The Details is a column that catches the small within the big, focusing on the individual elements that make cinema so expressive.
Twenty minutes into Roberto Rossellini’s Il generale della Rovere (1959), long before we can fully understand just what exactly our protagonist Bardone (Vittorio De Sica) is up to in the city of Genoa during World War II, Bardone arrives at the Wehrmacht headquarters in the city.
Our detail is a single shot done in a long-take. It begins with grim looking townspeople plodding up a stairway:
Bardone follows. The camera, at the top of the steps, curls to the right to follow Bardone’s walk, reveals a Wehrmacht receptionist in a confined room filled with more townspeople…

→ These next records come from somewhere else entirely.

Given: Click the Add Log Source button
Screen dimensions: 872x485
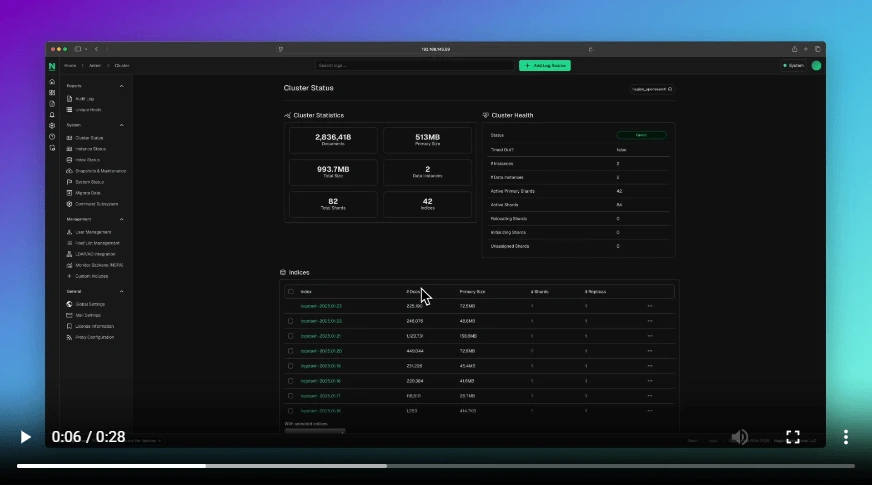Looking at the screenshot, I should (544, 66).
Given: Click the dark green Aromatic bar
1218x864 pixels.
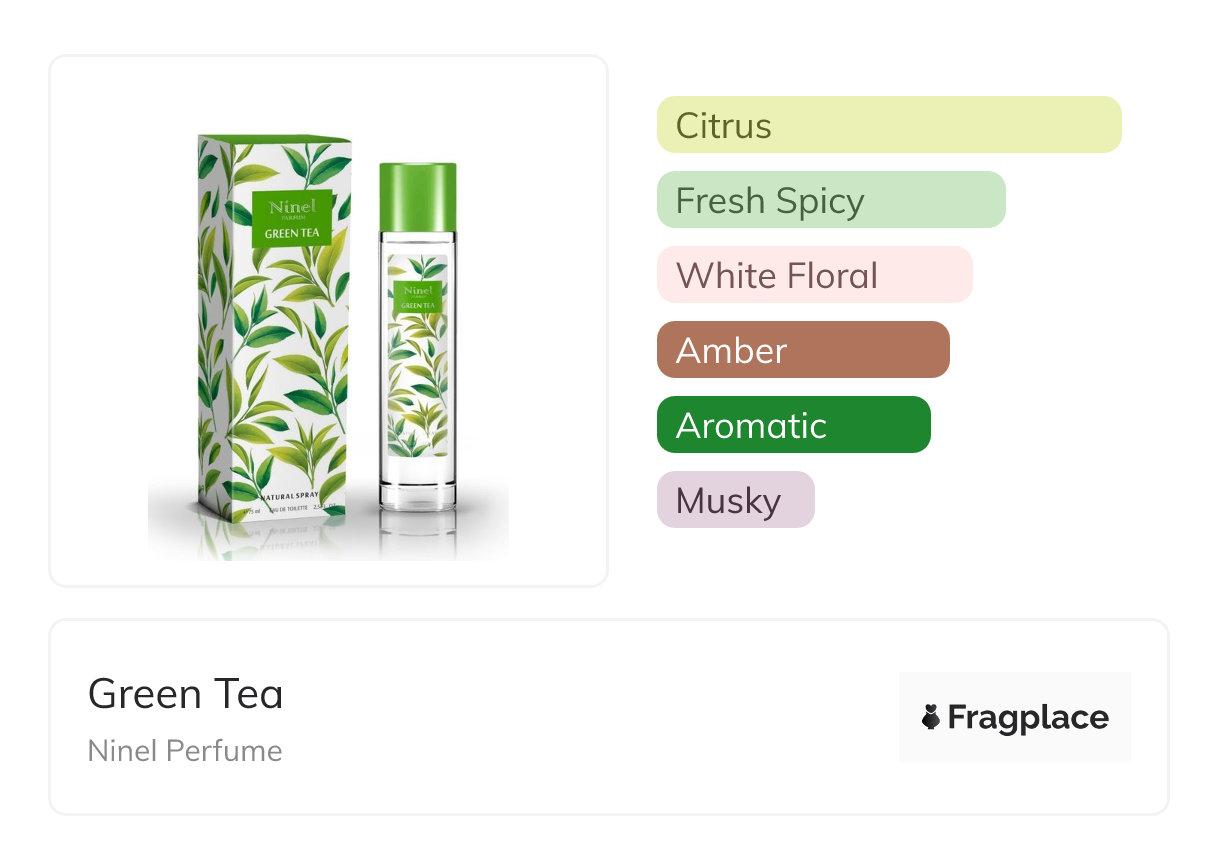Looking at the screenshot, I should click(793, 425).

…and continues to follow Bardone as he enters a chambered space filled with supplicants in various states of recline, boredom, and anxiety, all waiting to be seen by the Wehrmacht commander:
Bardone takes his hat off and with suppressed energy waits for something. It is clear he does not think he is waiting in the same manner or for the same reasons as the others in the room. Nervous, he moves around.
The camera pans to the left to follow his gaze, which opens the space up to a view of sorrow and misery (and, as happens several times in the movie, the eyes of an extra meet the camera):
The camera pans back to the right, timed to the footsteps of another Wehrmacht receptionist, who inexplicably lets Bardone into the main office ahead of all those waiting:
The camera follows. Another room: more people waiting (mostly women), another SS receptionist. More doorways, and, finally, the final room. Bardone opens the door and Rossellini cuts before we can see the interior.

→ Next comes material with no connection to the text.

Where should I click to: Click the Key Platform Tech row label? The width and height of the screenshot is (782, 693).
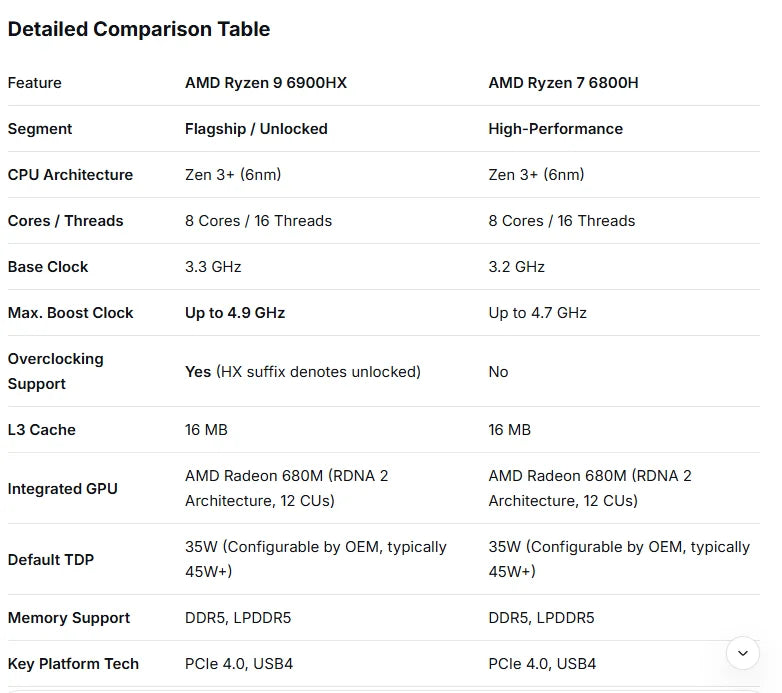73,664
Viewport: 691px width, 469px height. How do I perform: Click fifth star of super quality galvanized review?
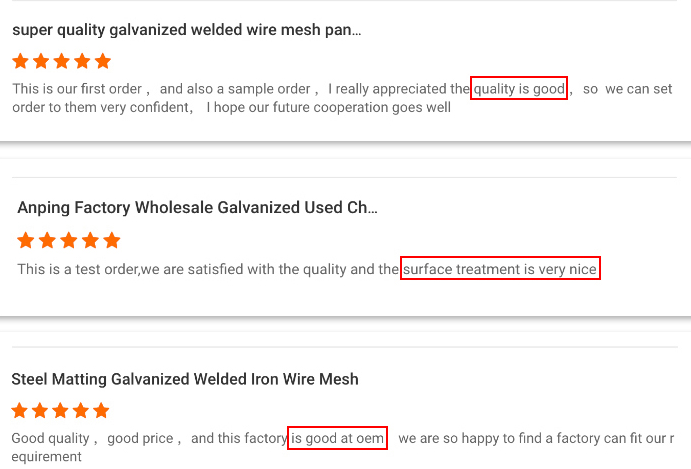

Fairly matter of fact, right? Narratively, yes: Bardone arrives, waits around not for his turn but for his connection, and is let into the Wehrmacht officer’s office.
But more important than any story occurrence is that Rossellini’s mise en scène in this sequence brings to a non-dramatic climax all that we have felt so far throughout Il generale: moral unease about Bardone. Until this point, what he does, exactly, and why remain vague: interactions with an SS colonel and later his own wife all seem to indicate something shady about our hero, but we can’t quite put our finger on what. Considering the clandestine setting of Nazi-occupied Genoa with its supplicating populace and curfew-confined nightlife, for a while it seems that Bardone may be up to something and that that something may be resistance, or at the very least something for the common good.

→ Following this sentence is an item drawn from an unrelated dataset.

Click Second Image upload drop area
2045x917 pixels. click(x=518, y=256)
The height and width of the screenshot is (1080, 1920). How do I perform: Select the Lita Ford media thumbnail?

This sequence shot entrance into the Wehrmacht headquarters resolutely says “no” with a sudden clarity expressed entirely through cinematographic means. Without an event, that is, without a dramatic scene that tells or shows us what Bardone does for a living, the way the man navigates the space in this scene finally gives Il generale’s viewers a concrete sense of this man’s position in those most morally ambiguous of 20th century settings. The single-take shot emphasizes his mobility between the Italians and the Germans, the sufferers and the oppressors, the needy and the powerful, and De Sica’s performance gives Bardone the airs of a man who knows he doesn’t fit in with the crowd of supplicants and feels uncomfortable waiting with them. By funneling our lead character through a carefully defined space of architecture, of society, and of emotion, Rossellini in a single scene, in a single shot, brings into sharp clarity all that has so far been unspoken about Italian collaboration during the Second World War.
Il Generale della Rovere is available on R1 DVD from The Criterion Collection.